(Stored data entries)
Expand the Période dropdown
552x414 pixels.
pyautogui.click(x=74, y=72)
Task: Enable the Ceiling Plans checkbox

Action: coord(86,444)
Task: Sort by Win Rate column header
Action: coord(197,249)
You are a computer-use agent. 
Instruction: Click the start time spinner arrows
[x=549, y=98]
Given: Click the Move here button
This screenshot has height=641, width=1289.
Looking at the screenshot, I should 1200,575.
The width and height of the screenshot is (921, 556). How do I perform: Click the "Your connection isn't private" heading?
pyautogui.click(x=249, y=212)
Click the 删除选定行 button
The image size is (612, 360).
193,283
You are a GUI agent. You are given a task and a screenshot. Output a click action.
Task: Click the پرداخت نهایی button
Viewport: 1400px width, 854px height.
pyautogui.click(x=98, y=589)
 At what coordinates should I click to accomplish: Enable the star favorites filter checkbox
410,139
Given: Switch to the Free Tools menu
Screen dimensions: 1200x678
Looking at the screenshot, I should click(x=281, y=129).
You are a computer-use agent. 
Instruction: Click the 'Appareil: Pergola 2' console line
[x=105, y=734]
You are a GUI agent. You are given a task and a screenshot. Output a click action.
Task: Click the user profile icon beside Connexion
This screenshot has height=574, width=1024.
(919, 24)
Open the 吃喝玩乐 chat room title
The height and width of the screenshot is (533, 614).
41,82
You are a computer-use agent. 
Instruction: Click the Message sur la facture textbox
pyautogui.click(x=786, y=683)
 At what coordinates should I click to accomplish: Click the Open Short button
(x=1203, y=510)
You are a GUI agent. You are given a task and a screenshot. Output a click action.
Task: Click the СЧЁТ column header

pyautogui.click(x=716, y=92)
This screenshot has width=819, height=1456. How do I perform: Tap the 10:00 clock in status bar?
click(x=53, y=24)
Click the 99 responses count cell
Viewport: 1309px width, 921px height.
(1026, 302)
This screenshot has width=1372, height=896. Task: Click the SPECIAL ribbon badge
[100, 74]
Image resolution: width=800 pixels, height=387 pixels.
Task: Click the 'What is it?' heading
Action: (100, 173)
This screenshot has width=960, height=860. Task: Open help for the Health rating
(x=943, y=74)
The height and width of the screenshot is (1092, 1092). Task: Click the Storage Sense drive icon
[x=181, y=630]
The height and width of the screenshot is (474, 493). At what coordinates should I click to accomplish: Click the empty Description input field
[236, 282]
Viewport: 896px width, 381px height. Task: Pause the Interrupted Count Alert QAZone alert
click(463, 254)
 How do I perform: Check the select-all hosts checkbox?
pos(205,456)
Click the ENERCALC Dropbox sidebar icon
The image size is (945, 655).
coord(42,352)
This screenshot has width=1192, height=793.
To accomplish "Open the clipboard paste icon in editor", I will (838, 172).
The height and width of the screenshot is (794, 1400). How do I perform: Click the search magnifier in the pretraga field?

**Task statement:**
Give back the entries above exactly as they are, from their first line through the line that contains "Given: Click the Move here button", both included, with nothing else.

**Answer for the task:**
Expand the Période dropdown
552x414 pixels.
pyautogui.click(x=74, y=72)
Task: Enable the Ceiling Plans checkbox

Action: coord(86,444)
Task: Sort by Win Rate column header
Action: coord(197,249)
You are a computer-use agent. 
Instruction: Click the start time spinner arrows
[x=549, y=98]
Given: Click the Move here button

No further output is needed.